===== Записи набора данных

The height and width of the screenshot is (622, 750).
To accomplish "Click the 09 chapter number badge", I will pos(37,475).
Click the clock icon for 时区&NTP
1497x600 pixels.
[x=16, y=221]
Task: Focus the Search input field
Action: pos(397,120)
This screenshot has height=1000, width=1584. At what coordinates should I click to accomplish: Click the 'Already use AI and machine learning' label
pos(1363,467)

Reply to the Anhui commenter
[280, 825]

==========
===== Записи набора данных

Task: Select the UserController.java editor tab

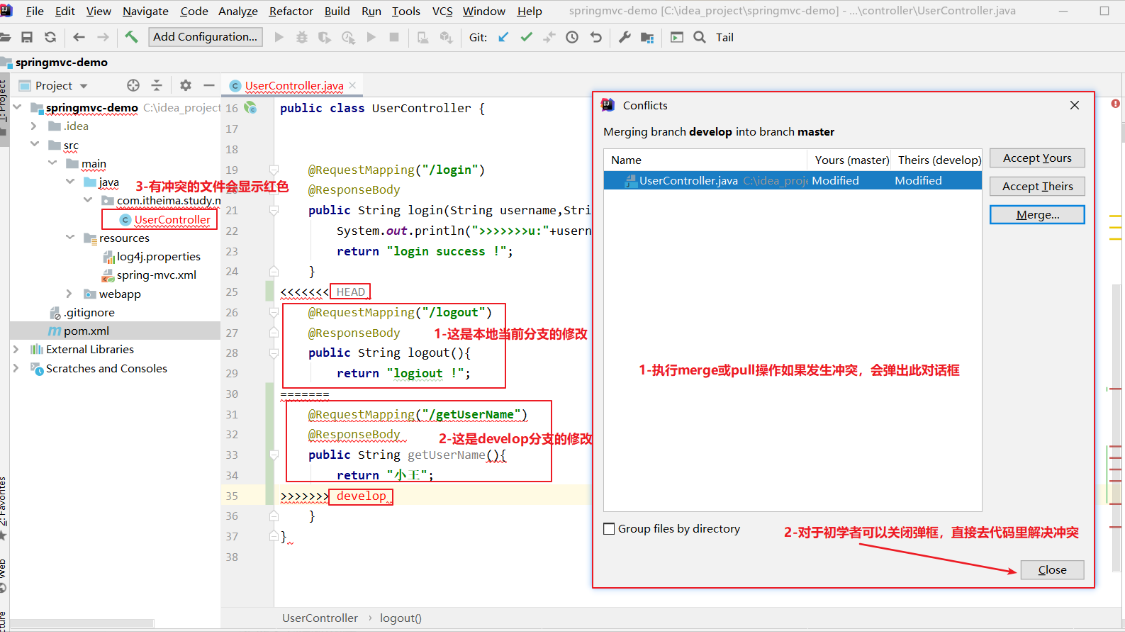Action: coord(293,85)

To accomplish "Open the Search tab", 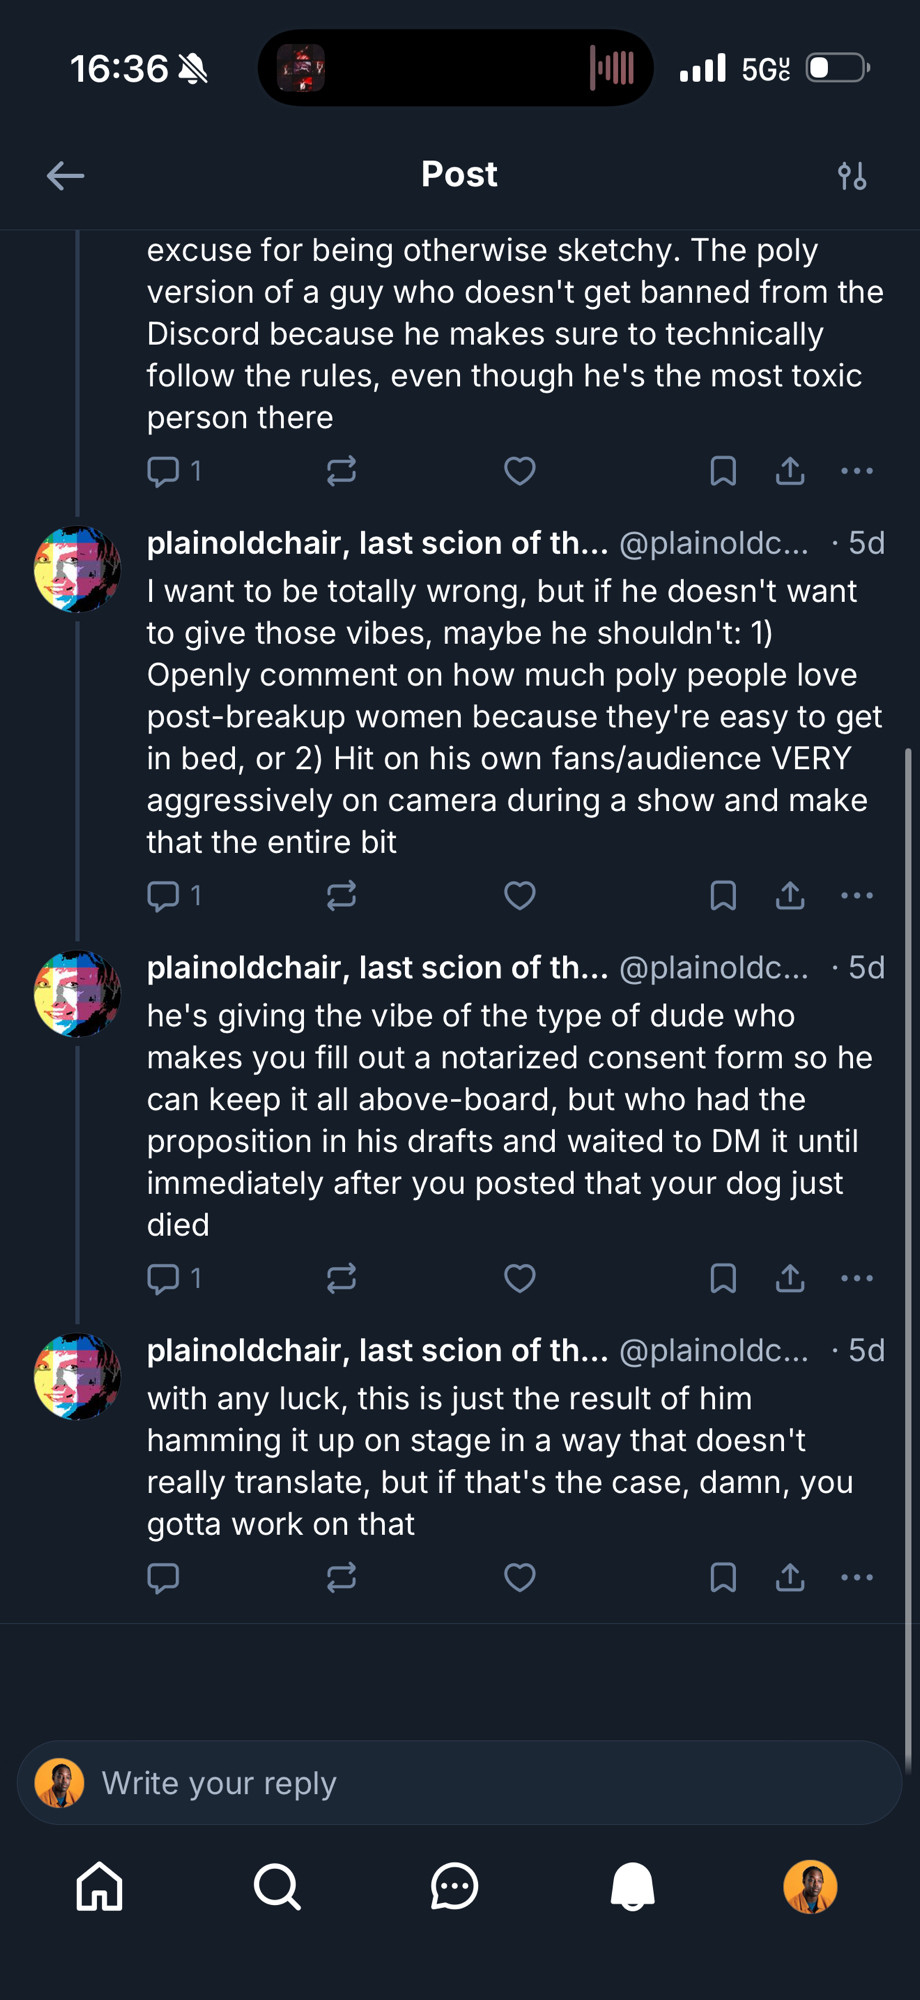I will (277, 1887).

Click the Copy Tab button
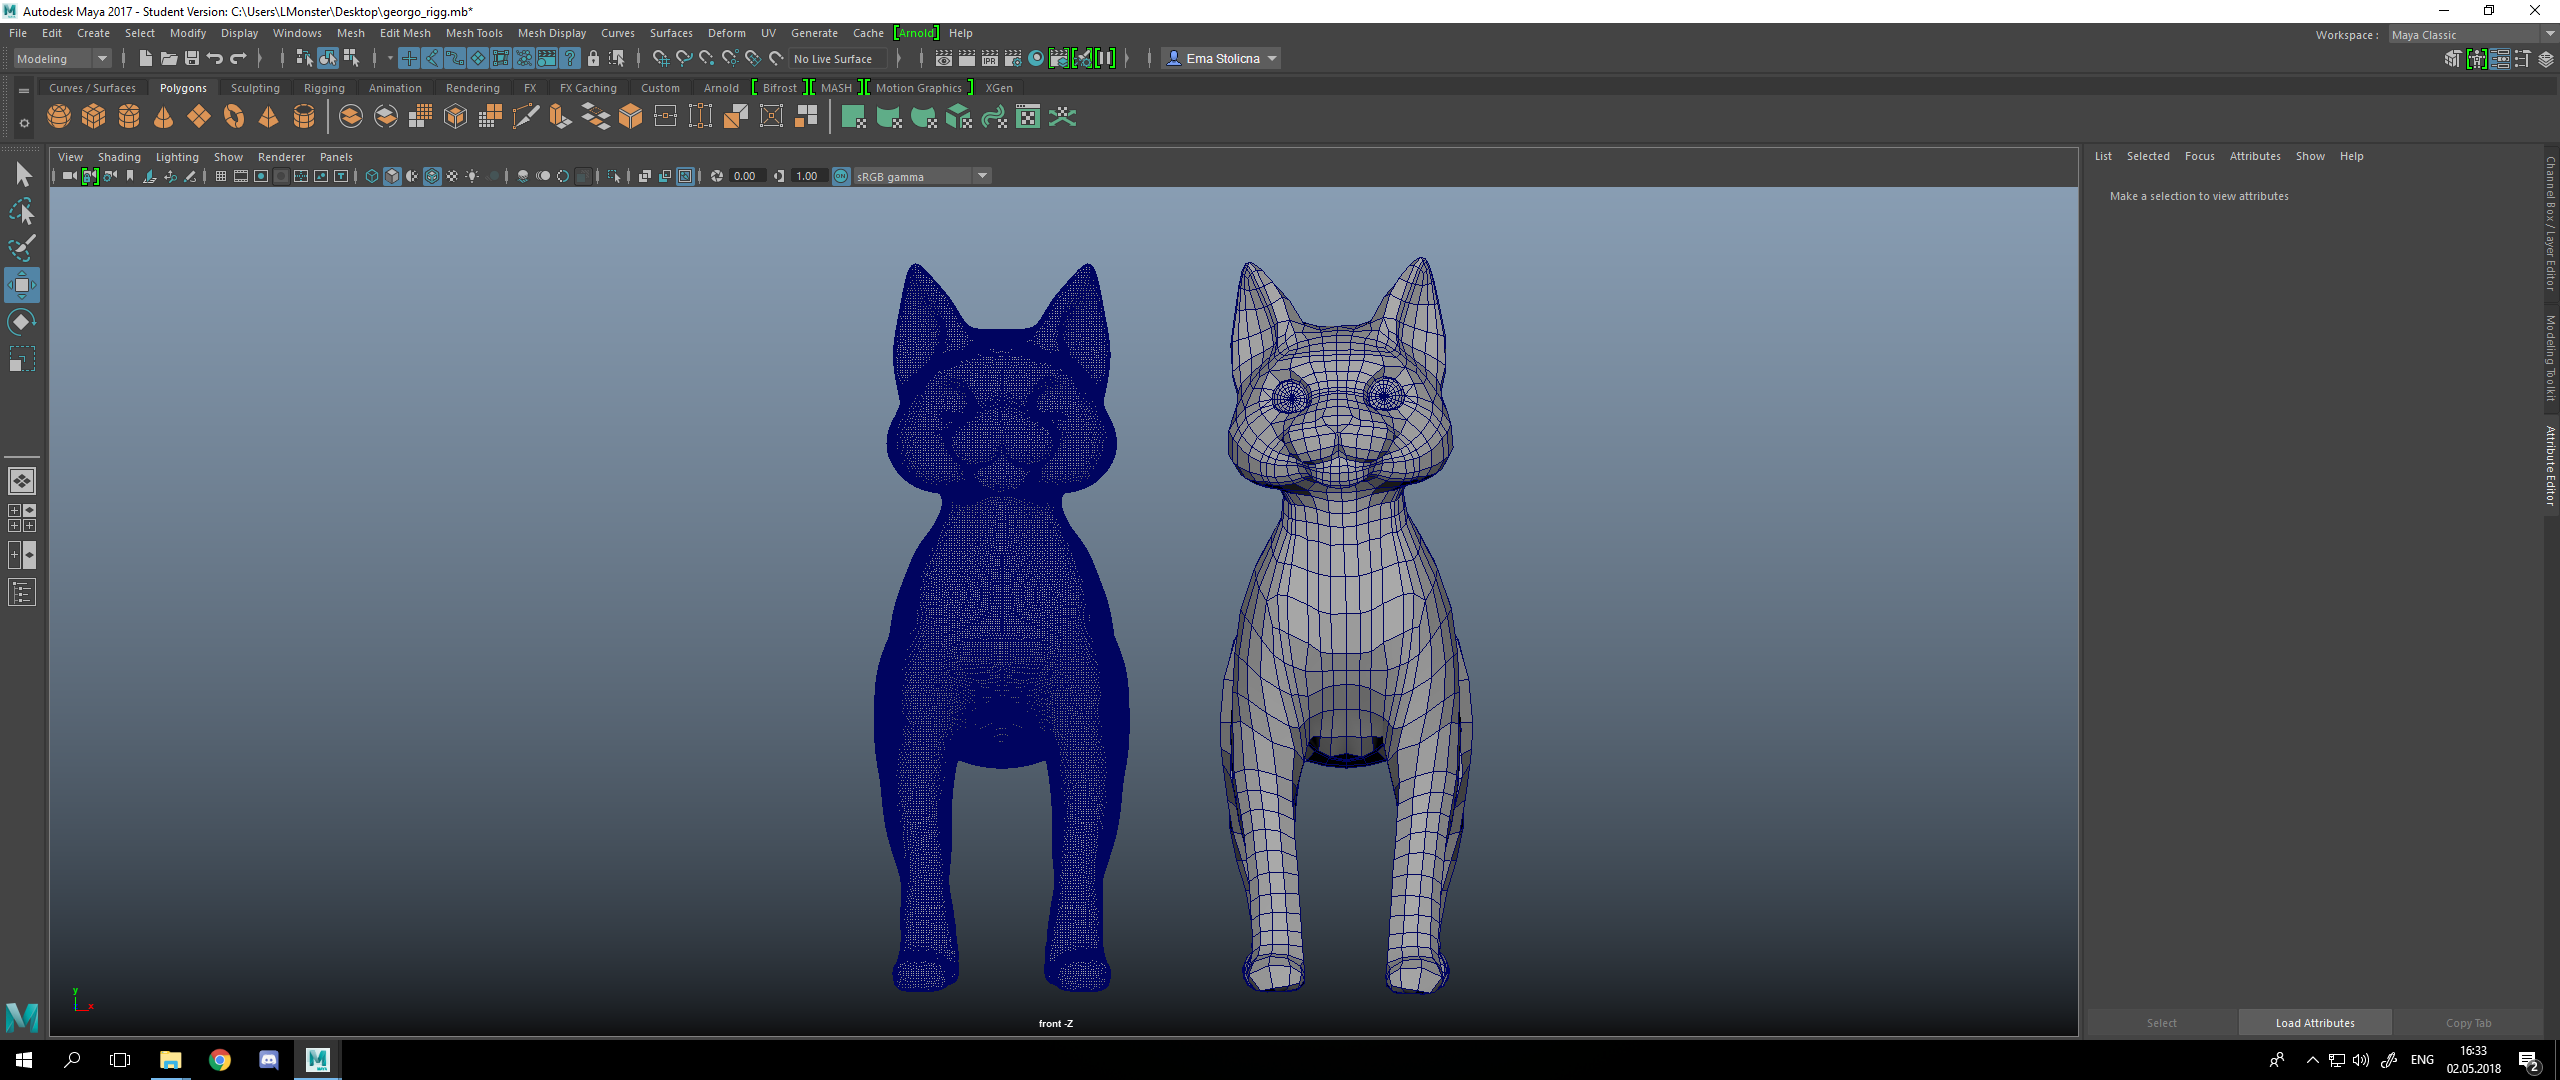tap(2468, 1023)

==========

(Задание) Преобразуйте в таблицу Markdown фрагмент записей от строки с «The height and» до строки с «Action: pos(397,120)» включительно. Назовите столбцы «Номер» и «Строка», пустые строки не включайте.

(Результат)
| Номер | Строка |
|---|---|
| 1 | The height and width of the screenshot is (622, 750). |
| 2 | To accomplish "Click the 09 chapter number badge", I will pos(37,475). |
| 3 | Click the clock icon for 时区&NTP |
| 4 | 1497x600 pixels. |
| 5 | [x=16, y=221] |
| 6 | Task: Focus the Search input field |
| 7 | Action: pos(397,120) |